My happiness has always stemmed from doing whatever I can to make those around me smile. My father always told me to kill others with kindness growing up, and that is the rule I live by. When those around me are happy, then I am happy. Most days I try to think of creative ways to let the people around me know just how much I love and care about them. I would like to believe and certainly hope it is not because of any way that I have treated another individual. Life is too wonderful and precious to be malicious toward one another.
This recovery has not all been bad, however. There is a definite silver lining that I have found. God knows just how much I have been missing my family lately, and he blessed me with the opportunity to spend a week with my brother, who I have not had any quality time to spend with since before he left for college when I was 15. Once my parents came back from their cruise, they took over babysitting me, and God is giving me very much needed time to spend with them now. I am moving out of the state soon, and this is his way of making sure I see them before I leave. I know I will miss them more than anything.
While looking through my photos to look for one to send to a friend of mine, I accidentally scrolled too far up in the photos app. I saw a ton of different pictures, from ones of my friends and I smiling and posing in the gym to modeling shoots, silly selfies and sarcastic snapchat filters saved…all happy moments. But I didn’t feel happy at all when I saw them. I instantly became overwhelmed with sadness and thought, “oh, this was before.” Before the accident. Before I had any idea what was about to happen.

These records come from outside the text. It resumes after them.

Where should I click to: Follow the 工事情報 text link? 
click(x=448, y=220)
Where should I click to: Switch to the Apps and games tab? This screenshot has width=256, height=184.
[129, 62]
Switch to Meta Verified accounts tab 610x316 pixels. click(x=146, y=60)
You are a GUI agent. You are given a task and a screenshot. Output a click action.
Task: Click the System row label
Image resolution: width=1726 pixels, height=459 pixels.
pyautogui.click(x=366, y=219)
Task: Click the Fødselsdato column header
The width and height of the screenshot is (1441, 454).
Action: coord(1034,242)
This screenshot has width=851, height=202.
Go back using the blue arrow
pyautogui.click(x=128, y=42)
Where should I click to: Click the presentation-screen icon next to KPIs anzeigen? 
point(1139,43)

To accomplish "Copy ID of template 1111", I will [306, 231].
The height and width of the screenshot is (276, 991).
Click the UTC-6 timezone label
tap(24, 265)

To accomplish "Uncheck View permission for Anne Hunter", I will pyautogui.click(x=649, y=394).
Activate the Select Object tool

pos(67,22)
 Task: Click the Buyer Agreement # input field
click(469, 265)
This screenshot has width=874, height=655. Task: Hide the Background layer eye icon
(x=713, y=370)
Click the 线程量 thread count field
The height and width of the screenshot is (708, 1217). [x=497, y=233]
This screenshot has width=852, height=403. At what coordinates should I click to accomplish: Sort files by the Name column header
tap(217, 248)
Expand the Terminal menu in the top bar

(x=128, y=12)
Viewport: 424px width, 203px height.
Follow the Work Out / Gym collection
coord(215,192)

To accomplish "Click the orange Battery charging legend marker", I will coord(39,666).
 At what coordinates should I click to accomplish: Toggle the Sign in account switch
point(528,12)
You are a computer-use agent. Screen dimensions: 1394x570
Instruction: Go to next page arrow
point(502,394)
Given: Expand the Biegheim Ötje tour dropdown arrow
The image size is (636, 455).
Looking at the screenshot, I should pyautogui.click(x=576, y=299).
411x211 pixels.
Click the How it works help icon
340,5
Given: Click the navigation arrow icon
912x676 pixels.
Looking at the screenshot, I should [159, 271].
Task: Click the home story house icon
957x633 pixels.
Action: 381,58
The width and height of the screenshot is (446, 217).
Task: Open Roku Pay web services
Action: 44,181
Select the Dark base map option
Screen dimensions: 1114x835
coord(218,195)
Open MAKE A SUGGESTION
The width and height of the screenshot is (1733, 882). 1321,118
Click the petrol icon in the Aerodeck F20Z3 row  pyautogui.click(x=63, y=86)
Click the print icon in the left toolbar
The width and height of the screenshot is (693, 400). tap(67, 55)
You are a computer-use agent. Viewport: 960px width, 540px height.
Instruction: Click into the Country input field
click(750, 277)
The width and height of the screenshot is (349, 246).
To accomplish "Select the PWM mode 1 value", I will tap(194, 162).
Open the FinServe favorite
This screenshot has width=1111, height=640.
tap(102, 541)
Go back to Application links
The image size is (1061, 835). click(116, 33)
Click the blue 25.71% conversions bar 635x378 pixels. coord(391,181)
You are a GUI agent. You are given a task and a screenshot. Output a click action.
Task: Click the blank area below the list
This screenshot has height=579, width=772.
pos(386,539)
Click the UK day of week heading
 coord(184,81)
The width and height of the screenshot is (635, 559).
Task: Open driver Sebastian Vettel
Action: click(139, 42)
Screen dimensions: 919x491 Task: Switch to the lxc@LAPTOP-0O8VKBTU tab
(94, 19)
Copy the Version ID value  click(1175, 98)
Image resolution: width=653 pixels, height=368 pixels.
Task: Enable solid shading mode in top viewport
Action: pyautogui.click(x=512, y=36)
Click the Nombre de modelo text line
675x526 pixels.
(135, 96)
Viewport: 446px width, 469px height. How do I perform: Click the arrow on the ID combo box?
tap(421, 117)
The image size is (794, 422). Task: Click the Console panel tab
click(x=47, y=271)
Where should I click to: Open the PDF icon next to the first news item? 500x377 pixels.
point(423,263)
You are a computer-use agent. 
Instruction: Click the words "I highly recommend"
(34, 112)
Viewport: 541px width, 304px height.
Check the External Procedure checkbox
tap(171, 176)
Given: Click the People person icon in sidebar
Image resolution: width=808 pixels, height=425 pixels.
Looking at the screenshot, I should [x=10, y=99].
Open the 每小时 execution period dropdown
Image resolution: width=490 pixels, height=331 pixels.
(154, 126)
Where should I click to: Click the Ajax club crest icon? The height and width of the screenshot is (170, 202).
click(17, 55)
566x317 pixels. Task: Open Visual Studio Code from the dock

Then I thought,
“The rest is…after.”
I do not know what God has in store for me and I may not know the full reason of why I was meant to experience what I did, but all I know is that I look forward to filling my phone and social media with all the new photos, videos, blog posts, modeling pictures and YouTube covers that is yet to come. It is my hope that it does not take an event like that for you all to look at the photos and videos in your own phones to be thankful for having had the opportunity to live this long, create the amazing experiences you’ve had in your life thus far, as well as the ones yet to come.